Available data:
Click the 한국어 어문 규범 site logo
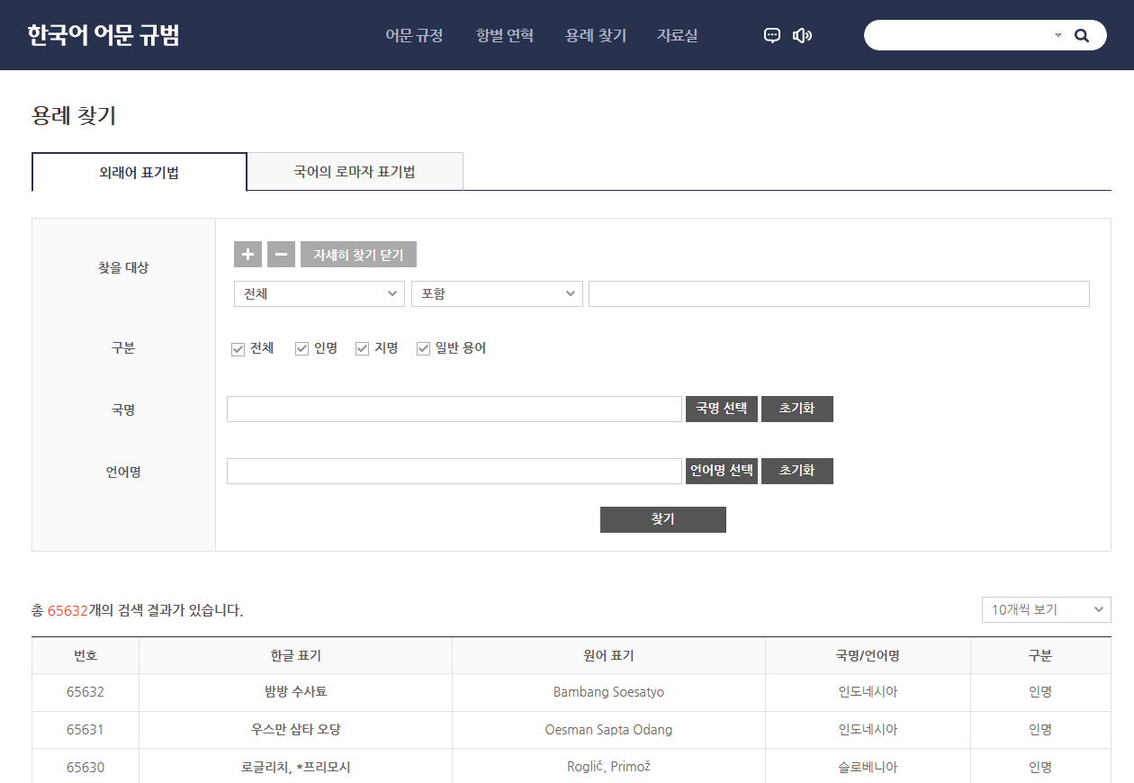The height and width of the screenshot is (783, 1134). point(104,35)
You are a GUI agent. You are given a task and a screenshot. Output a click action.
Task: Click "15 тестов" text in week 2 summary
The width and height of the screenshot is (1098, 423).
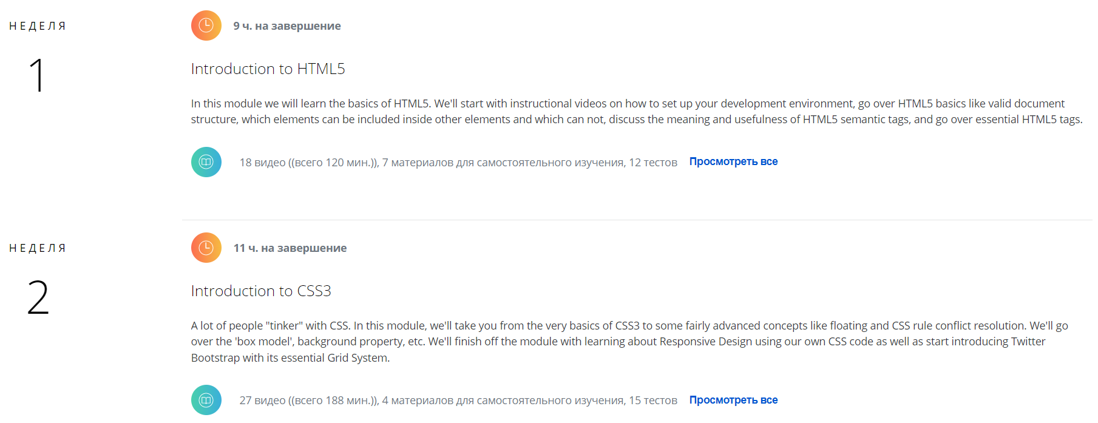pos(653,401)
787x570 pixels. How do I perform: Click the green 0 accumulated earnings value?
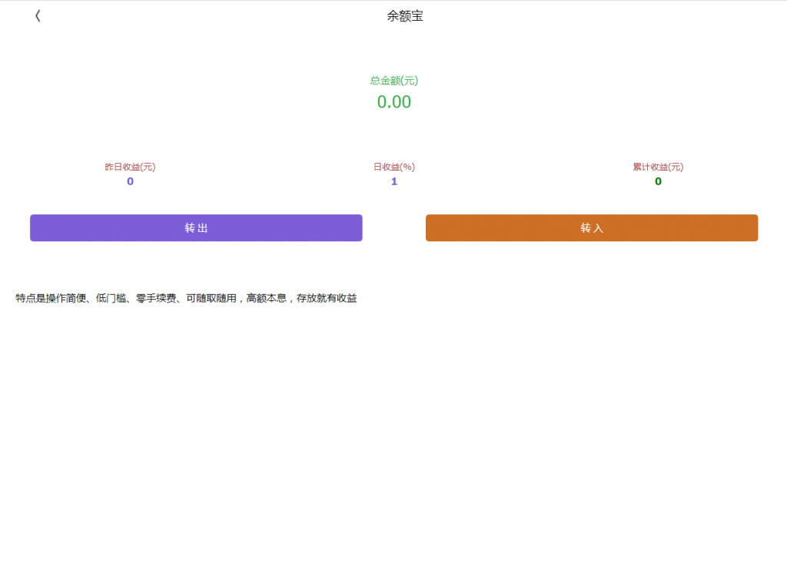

Activity: Set down the whole listing word for word, omitting the pictures.

Expected answer:
Click the 한국어 어문 규범 site logo
The height and width of the screenshot is (783, 1134). point(104,35)
You are a GUI agent. You are given a task and a screenshot. Output a click action.
Task: Click "15 тестов" text in week 2 summary
The width and height of the screenshot is (1098, 423).
pos(653,401)
787x570 pixels. How do I perform: Click the green 0 accumulated earnings value?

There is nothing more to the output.